--- EXERCISE DATA ---

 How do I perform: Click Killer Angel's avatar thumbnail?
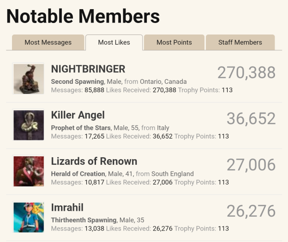click(29, 125)
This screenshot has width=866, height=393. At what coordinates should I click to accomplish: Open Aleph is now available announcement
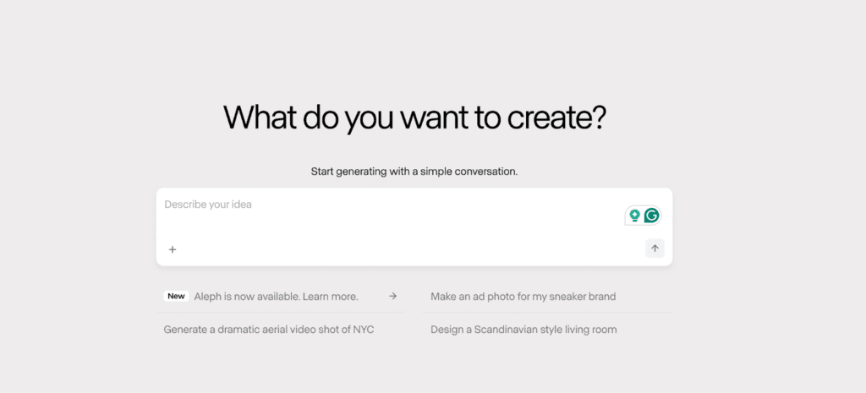pos(281,297)
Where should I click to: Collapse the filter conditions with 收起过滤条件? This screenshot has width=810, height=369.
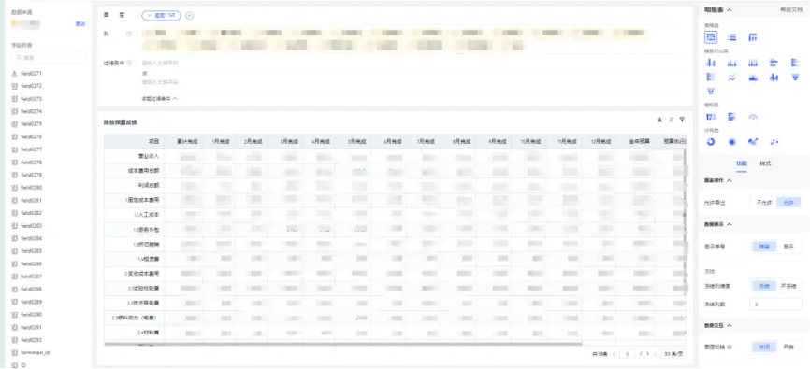160,98
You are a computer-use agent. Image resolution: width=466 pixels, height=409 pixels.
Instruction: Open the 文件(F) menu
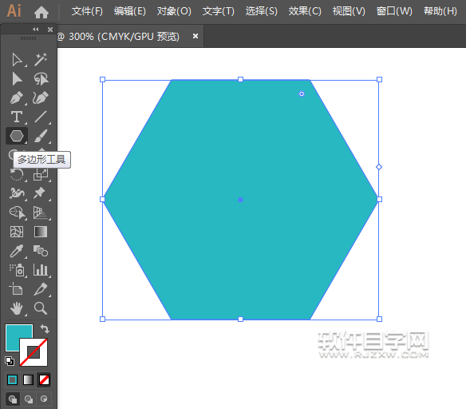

---

__WHAT YOU HAVE TO DO__. Return all of the entries exactly as written, but drop any pictures they hold.

__SOLUTION BELOW__.
 How do I perform: Click Killer Angel's avatar thumbnail?
click(29, 125)
This screenshot has width=866, height=393. At what coordinates should I click to accomplish: Open Aleph is now available announcement
pos(281,297)
Where should I click to: Collapse the filter conditions with 收起过滤条件? This screenshot has width=810, height=369.
160,98
You are a computer-use agent. Image resolution: width=466 pixels, height=409 pixels.
Instruction: Open the 文件(F) menu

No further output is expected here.